When a sequence alignment and one or more structures are opened in Chimera (in any order), a structure chain will be associated automatically with a sequence in the alignment if their sequences can be aligned without too many mismatches (details...). Associations can be changed or added if the automated procedure does not give the desired result. However, when the sequence of a structure in Chimera is shown individually via the Sequence tool, the sequence and the corresponding structure chain are associated and cannot be dissociated.

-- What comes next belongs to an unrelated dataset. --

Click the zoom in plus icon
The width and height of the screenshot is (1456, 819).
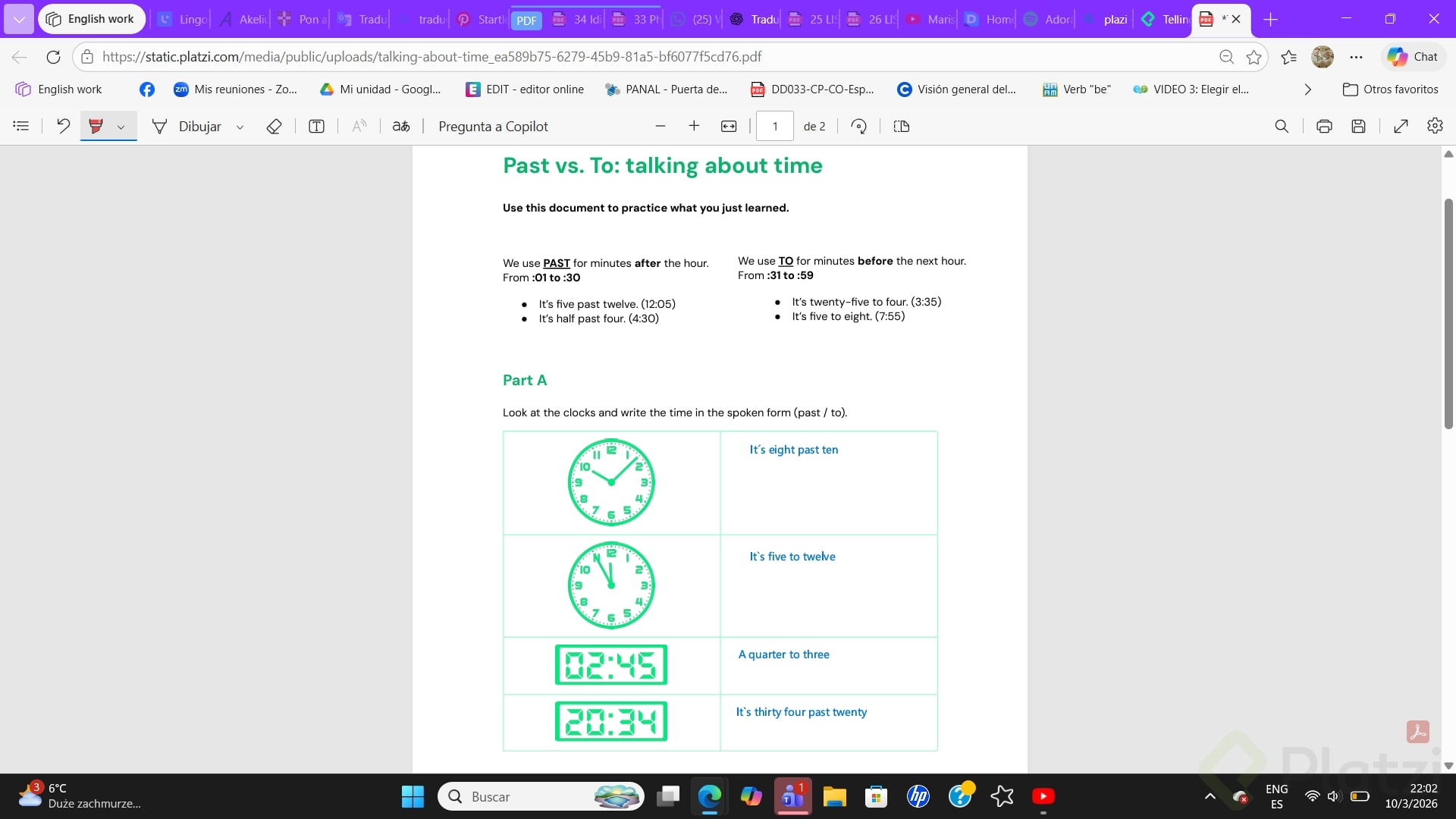tap(694, 126)
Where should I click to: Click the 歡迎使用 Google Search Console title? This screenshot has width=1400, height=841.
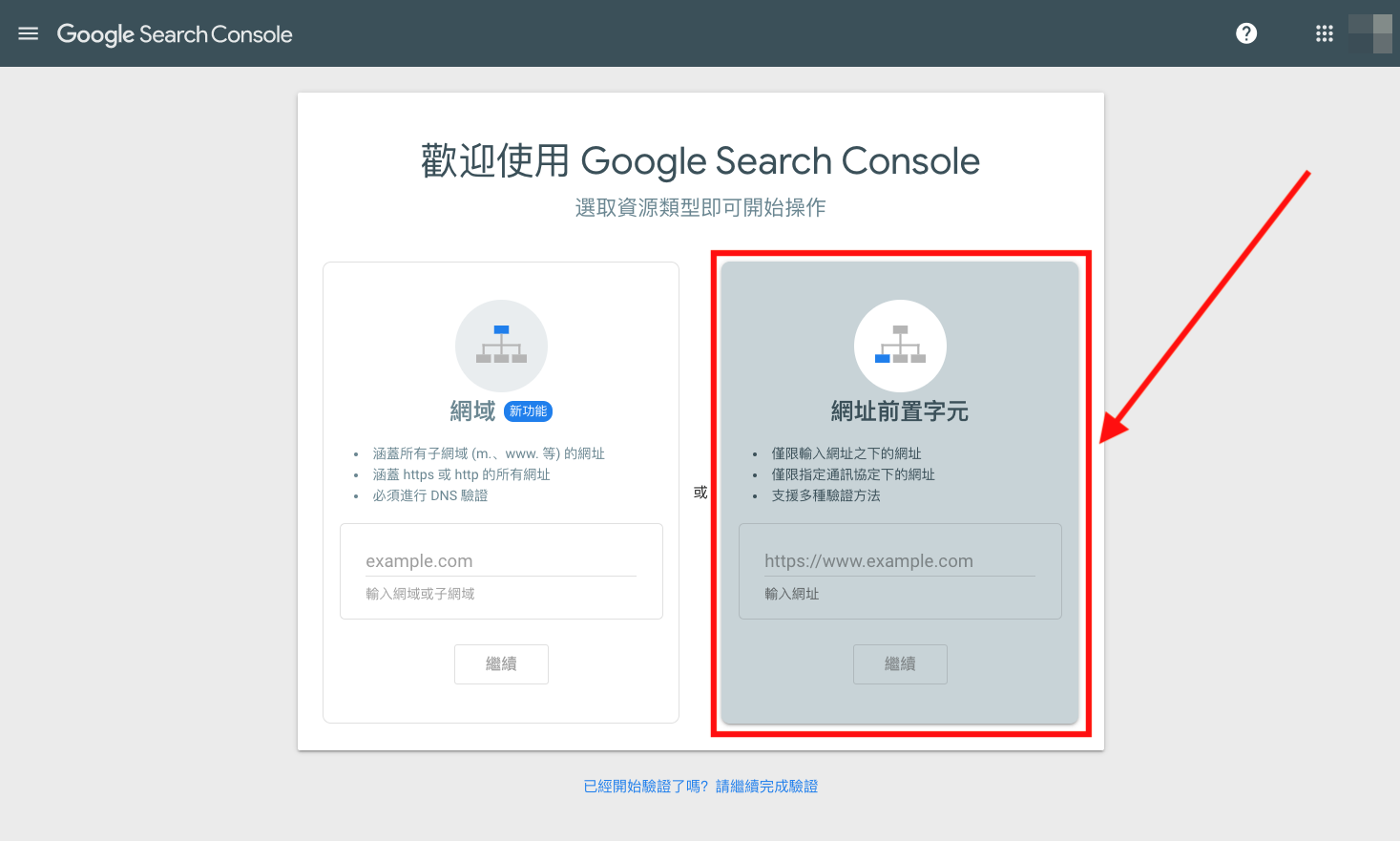pos(700,161)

The names of structure-associated sequences are shown in bold over a box indicating the model-level color of the structure. For example, APE_HUMAN in the sequence window figure is associated with a structure whose model-level color is tan. If multiple models are associated with the same sequence, the box is shown as a dark green dashed outline.

Association enables several types of sequence-structure crosstalk:

When the current selection includes one or more sequence-associated residues, Structure... Expand Selection to Columns will expand the selection to include all residues associated with the same column(s) of the sequence alignment. This can be reversed with Select... Undo in the main Chimera menu.

The allowable number of mismatches for automatic association is user-specified as a proportion of the total number of residues in the structure chain (1/10 by default; see the Structure preferences). For automatic association, gaps in the structure sequence relative to the sequence in the alignment file can only occur where residues are missing from the structure (for example, a flexible loop with insufficient density for coordinates to be determined). The order in which the sequence and structure files are opened does not matter. Associations are reported in the status area near the bottom of the sequence window and the Chimera Reply Log. A structure (even if it has multiple chains) cannot be associated with more than one sequence, but a single sequence can be associated with more than one structure. If more than one sequence matches a given structure chain, the single best-matching sequence is associated.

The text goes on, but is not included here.